Bringing a Vision to Life

Context Matters was born from the realization that there is a common data theme from clinical trial development through market access considerations. Health technology assessment (HTA) agencies outside of the United States were conducting clinical comparative effectiveness and economic evaluations on drugs, yet there was no standardized data approach or searchable capability to understand and compare these assessments. At the same time, information used for these evaluations was based directly on clinical trial data—the same data used for regulatory approval. Disparate data domains, unstructured data, and a lack of understanding as to how the decisions in clinical trial endpoints have an effect very far downstream in reimbursement decisions or comparative and cost-effectiveness calculations were creating a data gap. As a result, the ability of biopharma professionals to make well-informed strategic decisions was being impeded.

This data gap was an opportunity to create a data analytical model that would showcase the relationship between clinical trial design decisions and reimbursement decisions—with the ability to drill into what criteria and comparators would be important for later economic and comparative effectiveness evaluations. 

To address this, we first created an overarching context—starting from the end goal of market access and health outcomes used for both cost and comparative effectiveness evaluations and working back toward the choice of clinical trial endpoints that would have been made at an earlier stage. This required structuring a substantial amount of unstructured data—creating a data architecture that could accommodate disparate domains of data, and utilizing analysts who could parse, match, and categorize across different terminology, language, syntax, and public policy inferences. Every element and data point is subject to the highest level of quality control, rendering an overall flexible data model able to accommodate multiple contexts necessary for complex decision making. Through the integration of our proprietary data model, innovative technology platform, and best-in-class data management process, we have created an elegant solution that relates market access considerations with clinical trial design. Our solution enables a holistic approach that provides pharmaceutical and biotechnology companies the critical data and context needed to develop drugs for both an approvable and a reimbursable label—all at a global level.
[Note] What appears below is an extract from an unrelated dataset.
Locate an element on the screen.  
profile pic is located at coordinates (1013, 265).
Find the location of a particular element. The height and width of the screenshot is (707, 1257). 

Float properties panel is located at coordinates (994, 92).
Today, we work with more than a dozen large pharmaceutical companies and a biotechnology companies who are using our data and our application to support a myriad of different activities—from strategic planning of market access to understanding specific drugs and disease conditions, to tracking competitive intelligence, to thinking about clinical trial endpoint selection, to track timelines across regulatory and reimbursement decisions that can extend to label extensions and reassessments.